Polda NTB Pantau Stabilitas Pasokan Pangan Ramadhan

id HARGA SEMBAKO RAMADHAN

Kalau seandainya terjadi kelangkaan, sehingga menyebabkan harga naik, tentunya Polri akan bekerja, mencari apa penyebabnya, apakah ada permainan dagang atau ada oknum yang sengaja menimbunnya
Mataram (Antara NTB) - Jajaran Kepolisian Daerah Nusa Tenggara Barat terus memantau stabilitas harga maupun pasokan bahan pangan yang dibutuhkan masyarakat setempat selama Ramadhan 1438 Hijriah atau sejak menyongsong Lebaran 2017.

Kapolda NTB Brigjen Pol Firli mengatakan, dalam memantau stabilitas harga maupun pasokan bahan pangan, pihaknya telah membangun sinergitas dengan instansi terkait yang secara khusus bertugas menangani masalah tersebut.

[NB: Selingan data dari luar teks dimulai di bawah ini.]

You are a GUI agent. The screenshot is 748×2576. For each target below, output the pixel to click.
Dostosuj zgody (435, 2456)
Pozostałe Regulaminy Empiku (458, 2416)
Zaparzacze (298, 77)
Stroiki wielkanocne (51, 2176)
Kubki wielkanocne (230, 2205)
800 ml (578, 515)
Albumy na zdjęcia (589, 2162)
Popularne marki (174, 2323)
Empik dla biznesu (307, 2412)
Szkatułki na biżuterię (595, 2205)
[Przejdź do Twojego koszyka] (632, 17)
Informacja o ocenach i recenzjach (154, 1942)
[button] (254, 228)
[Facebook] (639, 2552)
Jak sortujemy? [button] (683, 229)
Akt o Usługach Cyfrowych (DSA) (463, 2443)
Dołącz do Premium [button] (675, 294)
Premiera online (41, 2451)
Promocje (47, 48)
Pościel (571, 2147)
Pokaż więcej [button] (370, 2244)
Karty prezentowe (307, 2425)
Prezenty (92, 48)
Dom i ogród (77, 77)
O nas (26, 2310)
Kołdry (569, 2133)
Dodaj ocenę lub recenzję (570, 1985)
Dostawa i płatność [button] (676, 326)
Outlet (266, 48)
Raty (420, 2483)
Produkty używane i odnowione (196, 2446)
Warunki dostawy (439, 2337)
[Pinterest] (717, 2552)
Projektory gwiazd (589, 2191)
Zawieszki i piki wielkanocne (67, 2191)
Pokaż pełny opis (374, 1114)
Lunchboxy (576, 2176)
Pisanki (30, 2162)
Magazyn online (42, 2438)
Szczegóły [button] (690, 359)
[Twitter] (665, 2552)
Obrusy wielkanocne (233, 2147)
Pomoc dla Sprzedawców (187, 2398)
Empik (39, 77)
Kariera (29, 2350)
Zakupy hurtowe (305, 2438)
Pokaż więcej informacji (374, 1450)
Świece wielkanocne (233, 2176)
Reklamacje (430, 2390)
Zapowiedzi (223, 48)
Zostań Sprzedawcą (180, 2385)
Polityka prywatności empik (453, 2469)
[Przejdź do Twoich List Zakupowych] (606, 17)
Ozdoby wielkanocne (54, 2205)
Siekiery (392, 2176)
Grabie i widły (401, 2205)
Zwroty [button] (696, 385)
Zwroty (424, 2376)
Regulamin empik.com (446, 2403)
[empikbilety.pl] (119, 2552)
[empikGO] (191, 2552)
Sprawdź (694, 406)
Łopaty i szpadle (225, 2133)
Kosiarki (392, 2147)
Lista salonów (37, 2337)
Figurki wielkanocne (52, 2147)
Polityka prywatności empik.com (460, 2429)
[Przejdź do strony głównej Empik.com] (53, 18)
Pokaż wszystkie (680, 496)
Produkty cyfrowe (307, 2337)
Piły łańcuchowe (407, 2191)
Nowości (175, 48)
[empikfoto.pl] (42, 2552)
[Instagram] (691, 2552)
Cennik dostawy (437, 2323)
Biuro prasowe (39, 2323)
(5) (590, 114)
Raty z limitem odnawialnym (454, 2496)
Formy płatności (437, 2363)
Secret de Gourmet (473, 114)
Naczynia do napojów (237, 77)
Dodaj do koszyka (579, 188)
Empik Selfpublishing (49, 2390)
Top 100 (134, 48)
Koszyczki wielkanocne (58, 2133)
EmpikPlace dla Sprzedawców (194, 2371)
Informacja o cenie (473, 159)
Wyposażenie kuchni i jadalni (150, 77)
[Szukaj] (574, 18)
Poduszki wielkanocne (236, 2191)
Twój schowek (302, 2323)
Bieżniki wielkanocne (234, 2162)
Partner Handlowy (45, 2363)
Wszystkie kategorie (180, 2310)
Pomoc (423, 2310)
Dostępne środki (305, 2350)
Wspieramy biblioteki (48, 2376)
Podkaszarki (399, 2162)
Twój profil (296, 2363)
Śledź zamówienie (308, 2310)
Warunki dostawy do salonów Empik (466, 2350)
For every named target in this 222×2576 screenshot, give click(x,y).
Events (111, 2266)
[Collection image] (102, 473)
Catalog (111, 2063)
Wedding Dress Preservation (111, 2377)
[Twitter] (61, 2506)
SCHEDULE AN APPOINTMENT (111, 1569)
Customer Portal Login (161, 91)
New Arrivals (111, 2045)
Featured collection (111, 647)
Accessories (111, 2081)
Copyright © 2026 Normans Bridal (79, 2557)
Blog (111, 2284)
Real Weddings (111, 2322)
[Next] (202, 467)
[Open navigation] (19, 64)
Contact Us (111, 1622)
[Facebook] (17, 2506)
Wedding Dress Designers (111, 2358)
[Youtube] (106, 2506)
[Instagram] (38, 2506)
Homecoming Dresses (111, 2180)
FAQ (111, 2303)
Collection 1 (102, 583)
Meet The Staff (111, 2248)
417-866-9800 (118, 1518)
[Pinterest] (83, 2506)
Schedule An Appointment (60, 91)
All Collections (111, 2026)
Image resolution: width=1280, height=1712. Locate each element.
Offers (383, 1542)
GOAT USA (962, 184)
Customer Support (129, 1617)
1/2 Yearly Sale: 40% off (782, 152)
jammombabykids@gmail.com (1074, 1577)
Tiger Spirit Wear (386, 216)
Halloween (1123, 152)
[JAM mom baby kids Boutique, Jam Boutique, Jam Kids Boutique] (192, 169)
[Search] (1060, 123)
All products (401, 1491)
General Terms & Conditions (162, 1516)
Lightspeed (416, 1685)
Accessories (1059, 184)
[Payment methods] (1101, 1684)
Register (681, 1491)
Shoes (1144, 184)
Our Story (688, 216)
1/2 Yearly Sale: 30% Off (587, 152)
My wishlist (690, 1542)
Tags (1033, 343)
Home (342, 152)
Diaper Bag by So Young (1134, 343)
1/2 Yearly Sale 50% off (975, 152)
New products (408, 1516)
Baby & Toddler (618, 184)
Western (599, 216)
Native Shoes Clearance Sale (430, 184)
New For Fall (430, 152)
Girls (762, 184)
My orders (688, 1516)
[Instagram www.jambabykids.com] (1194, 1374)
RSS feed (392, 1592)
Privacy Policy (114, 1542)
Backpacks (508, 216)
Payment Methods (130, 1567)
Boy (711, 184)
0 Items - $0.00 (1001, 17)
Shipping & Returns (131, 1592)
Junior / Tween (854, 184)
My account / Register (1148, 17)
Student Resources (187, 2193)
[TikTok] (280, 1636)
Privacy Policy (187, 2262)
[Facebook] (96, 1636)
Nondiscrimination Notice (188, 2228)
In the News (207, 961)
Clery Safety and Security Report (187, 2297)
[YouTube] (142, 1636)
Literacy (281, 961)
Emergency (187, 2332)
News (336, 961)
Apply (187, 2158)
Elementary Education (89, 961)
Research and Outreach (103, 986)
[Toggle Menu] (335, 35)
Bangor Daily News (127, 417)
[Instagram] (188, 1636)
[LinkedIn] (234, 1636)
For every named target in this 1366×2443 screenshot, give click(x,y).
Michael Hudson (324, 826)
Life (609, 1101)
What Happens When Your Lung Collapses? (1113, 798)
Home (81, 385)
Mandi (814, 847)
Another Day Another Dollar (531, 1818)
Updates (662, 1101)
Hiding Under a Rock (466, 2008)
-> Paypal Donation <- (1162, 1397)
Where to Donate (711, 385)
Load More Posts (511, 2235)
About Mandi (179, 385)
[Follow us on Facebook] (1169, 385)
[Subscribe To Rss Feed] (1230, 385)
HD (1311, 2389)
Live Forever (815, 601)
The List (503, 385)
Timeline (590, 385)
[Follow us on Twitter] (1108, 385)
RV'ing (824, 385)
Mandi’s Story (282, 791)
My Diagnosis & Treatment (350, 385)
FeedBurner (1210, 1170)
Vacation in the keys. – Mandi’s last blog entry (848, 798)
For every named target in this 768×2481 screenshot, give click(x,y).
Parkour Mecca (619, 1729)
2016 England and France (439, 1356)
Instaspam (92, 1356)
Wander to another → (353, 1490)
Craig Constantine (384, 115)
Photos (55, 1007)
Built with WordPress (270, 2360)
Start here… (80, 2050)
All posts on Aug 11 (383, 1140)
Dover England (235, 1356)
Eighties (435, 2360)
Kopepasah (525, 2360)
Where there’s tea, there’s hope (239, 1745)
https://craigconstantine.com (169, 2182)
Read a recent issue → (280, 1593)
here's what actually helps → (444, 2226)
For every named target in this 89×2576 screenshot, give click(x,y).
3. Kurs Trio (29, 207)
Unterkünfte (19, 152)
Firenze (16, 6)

"Yang pasti satgas pangan polda bukan bekerja sendiri, tetapi bergandengan dengan dinas perdagangan, dinas perindustrian, bulog, karena pasokan, suplai, mereka yang tahu," kata Firli di Mataram, Selasa.

Dengan adanya sinergitas ini, lanjutnya, akan memudahkan Polri dalam memantau stabilitas harga maupun pasokan bahan pangan yang dibutuhkan masyarakat, khususnya selama bulan puasa Ramadhan ini.

"Kalau seandainya terjadi kelangkaan, sehingga menyebabkan harga naik, tentunya Polri akan bekerja, mencari apa penyebabnya, apakah ada permainan dagang atau ada oknum yang sengaja menimbunnya," ucap mantan Wakapolda Jawa Tengah itu.

Namun sejauh ini, berdasarkan keterangan dari Dinas Perdagangan NTB, Firli menyebutkan bahwa stok bahan pangan setempat masih terbilang aman, bahkan jauh melebihi kebutuhan masyarakat pada bulan ini.

"Apalagi beras, beras itu dilaporkan untuk enam bulan ke depan masih cukup, dan sekarang pun kita masih panen," ujarnya.

Begitu juga dengan pasokan sembako lainnya, seperti gula, tepung terigu, minyak goreng, dikatakannya masih lebih dari cukup.

Sama halnya dengan pasokan cabai, tomat, bawang merah dan bawang putih, dikatakan bahwa stoknya masih tergolong aman.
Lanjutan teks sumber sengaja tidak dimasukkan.